§ **WORK REQUIRED**
Scan the entries that follow and copy out every line containing "will".

##### EXTRACTED DATA

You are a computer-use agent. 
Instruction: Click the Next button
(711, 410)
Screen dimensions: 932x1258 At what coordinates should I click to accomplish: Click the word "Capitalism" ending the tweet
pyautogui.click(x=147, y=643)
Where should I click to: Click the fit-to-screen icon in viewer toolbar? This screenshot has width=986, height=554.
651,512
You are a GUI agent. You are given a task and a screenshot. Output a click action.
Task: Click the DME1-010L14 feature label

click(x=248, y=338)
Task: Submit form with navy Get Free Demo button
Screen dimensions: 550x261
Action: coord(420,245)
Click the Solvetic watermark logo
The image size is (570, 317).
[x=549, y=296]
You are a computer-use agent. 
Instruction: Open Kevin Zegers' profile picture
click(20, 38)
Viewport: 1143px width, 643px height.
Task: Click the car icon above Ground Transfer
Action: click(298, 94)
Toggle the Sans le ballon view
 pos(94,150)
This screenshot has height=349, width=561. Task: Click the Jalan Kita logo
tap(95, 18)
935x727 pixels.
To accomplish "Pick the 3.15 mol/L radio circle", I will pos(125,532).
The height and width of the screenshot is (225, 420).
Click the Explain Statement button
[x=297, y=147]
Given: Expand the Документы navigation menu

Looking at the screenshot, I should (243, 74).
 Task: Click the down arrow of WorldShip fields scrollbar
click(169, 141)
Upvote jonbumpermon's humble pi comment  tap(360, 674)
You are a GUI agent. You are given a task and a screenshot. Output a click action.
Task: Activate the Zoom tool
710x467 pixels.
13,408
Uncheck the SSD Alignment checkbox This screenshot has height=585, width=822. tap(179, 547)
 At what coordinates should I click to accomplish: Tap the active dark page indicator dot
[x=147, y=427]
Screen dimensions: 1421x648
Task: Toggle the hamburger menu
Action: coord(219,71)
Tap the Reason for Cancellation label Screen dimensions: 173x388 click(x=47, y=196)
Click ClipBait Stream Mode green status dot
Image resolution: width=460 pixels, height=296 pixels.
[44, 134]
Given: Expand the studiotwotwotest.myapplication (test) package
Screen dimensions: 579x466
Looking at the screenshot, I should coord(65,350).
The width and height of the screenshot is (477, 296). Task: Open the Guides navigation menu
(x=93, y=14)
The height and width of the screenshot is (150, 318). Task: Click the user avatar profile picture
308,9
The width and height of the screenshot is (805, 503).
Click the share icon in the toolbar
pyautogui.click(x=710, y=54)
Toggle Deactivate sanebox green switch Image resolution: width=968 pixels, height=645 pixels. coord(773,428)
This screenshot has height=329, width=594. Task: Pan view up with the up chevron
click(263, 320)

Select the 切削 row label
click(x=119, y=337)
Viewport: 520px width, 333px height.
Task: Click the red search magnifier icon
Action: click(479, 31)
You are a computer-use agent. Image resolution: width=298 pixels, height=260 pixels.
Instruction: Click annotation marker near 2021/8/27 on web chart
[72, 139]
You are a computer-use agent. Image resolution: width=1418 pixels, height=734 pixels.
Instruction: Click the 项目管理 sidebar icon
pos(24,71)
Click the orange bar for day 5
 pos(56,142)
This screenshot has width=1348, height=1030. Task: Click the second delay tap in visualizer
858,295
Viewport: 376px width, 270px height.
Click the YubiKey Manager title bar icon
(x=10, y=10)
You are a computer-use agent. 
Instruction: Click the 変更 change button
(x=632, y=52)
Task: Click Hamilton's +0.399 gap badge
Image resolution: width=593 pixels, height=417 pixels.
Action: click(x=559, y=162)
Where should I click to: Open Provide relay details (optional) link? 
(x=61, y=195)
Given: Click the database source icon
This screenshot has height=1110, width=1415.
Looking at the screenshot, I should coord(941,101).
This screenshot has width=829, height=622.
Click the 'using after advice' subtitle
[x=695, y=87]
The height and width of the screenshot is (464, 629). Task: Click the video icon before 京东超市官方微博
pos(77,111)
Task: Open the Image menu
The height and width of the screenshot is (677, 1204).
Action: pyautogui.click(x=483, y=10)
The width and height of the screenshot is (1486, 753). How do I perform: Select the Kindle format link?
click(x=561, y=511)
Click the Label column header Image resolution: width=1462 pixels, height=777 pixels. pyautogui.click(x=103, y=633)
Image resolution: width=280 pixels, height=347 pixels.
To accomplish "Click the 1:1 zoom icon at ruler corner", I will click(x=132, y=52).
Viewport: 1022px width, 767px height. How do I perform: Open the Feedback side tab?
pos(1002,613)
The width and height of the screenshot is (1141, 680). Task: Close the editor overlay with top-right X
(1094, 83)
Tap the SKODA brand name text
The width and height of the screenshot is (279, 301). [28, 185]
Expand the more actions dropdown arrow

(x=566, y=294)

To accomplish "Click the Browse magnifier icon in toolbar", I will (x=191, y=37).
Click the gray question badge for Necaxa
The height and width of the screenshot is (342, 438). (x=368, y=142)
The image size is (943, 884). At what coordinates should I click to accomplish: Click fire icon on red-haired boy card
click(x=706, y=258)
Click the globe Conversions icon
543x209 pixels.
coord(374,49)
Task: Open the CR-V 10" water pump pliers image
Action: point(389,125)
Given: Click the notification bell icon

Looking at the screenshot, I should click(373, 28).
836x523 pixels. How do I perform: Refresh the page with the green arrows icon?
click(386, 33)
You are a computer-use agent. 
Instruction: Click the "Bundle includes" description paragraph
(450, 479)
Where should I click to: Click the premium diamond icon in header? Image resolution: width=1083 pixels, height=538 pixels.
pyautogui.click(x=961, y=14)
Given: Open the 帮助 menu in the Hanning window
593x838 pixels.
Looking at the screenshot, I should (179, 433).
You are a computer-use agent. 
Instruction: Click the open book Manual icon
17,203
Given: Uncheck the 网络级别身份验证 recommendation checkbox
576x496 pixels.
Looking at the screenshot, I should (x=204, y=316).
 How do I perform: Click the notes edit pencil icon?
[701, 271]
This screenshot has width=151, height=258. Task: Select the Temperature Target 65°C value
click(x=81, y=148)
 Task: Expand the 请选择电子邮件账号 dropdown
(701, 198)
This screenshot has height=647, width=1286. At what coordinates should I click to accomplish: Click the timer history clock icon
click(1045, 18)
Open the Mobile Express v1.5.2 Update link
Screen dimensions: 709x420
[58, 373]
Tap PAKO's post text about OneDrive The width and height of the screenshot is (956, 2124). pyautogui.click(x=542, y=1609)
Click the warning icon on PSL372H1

##########

§ **EXPECTED OUTPUT**
To accomplish "Pick the 3.15 mol/L radio circle", I will pos(125,532).
To accomplish "Click the 1:1 zoom icon at ruler corner", I will click(x=132, y=52).
To accomplish "Click the Browse magnifier icon in toolbar", I will (x=191, y=37).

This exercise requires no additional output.